Duka di Panti Asuhan
“Dulunya mereka
20 orang.” Mbak Dewi, salah seorang juru bahasa yang turut dibawa dari Nias
berkisah tentang suka duka melayani di panti asuhan. “Tetapi, ada dua orang
yang dipulangkan karena tidak dapat di atur! Mereka nakal dan sudah diingatkan
berkali-kali, akhirnya kami pulangkan.”
“Panti ini lebih
kepada sebuah keluarga, jadi kami menerapkan pelayanan sebagaimana layaknya
sebuah keluarga.” Mbak Dewi melanjutkan penjelasannya.
“Berhubung
karena Panti belum memiliki tempat yang tetap, kami beberapa kali harus
berpindah-pindah. Puncaknya adalah ketika kami terpaksa menitipkan 18 anak ke
sebuah Panti Asuhan di daerah Bekasi.” Mbak Dewi kelihatan sedikit serius,
gurat wajahnya seketika mendung.
“18 anak yang
kami titipkan itu awalnya merasa sangat asing. Mungkin karena lingkungan yang
asing dan aturan panti yang berbeda.” Mbak Dewi berhenti sebentar, dia memutar
pandangannya. Tiba-tiba dia memanggil seorang anak panti, anak itu masih sangat
lugu. Robyanto Hulu bocah berumur 10 tahun segera menghampiri Mbak dewi.
“Robi ini
dulunya dua bersaudara.
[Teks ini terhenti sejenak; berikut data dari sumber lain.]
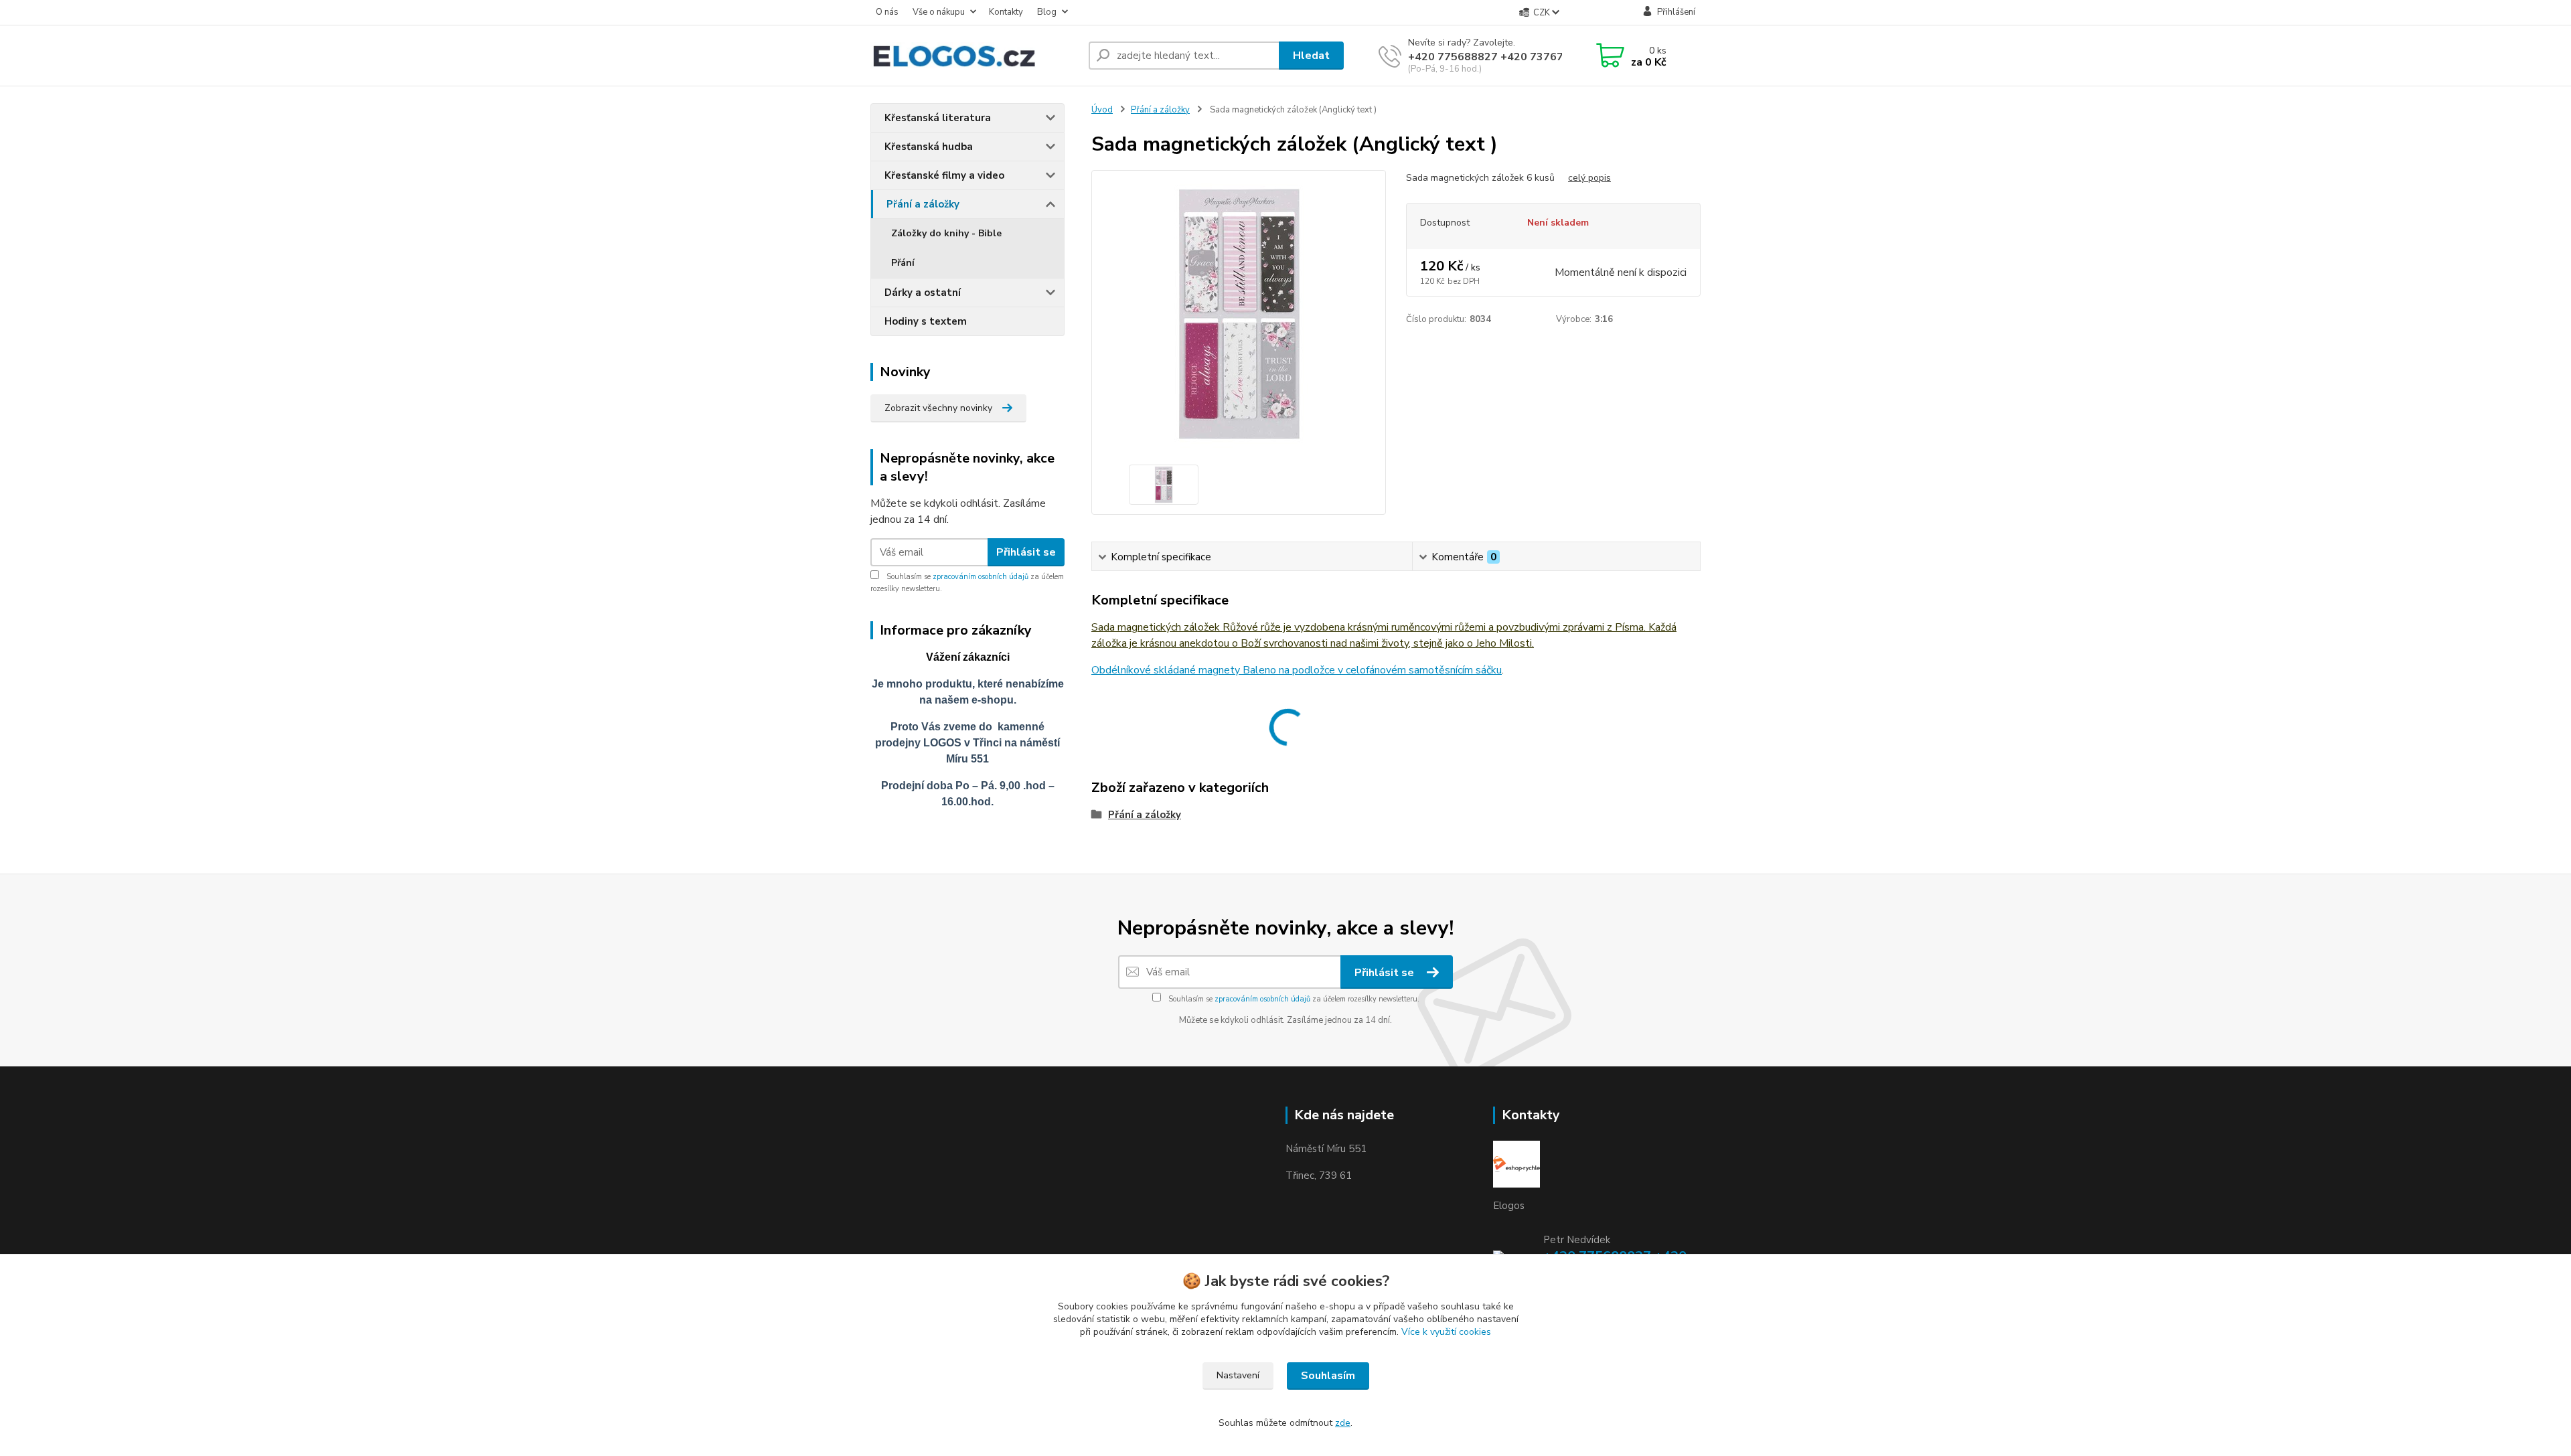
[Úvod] (974, 55)
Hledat (1311, 55)
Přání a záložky (922, 204)
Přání (903, 262)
Orang tua mereka meninggal dalam bencana banjir, jadi
keduanya diadopsi yayasan. Keduanya kami titipkan bersama teman-temannya yang
lain ke panti di Bekasi.Adiknya bernama Arisman Hulu, masih sangat kecil kelas
satu SD.”
“Suatu hari,
guru sekolah di mana anak-anak panti disekolahkan telepon ke kantor panti.
Mereka melaporkan bahwa Aris telah mencuri makanan dari seorang temannya. Jadi
guru itu meminta pengurus panti menghadap ke sekolah.” Mbak Dewi menatap
Robyanto.
“Setelah
diselidiki, ternyata memang benar Aris telah mengambil kue dari tas temannya.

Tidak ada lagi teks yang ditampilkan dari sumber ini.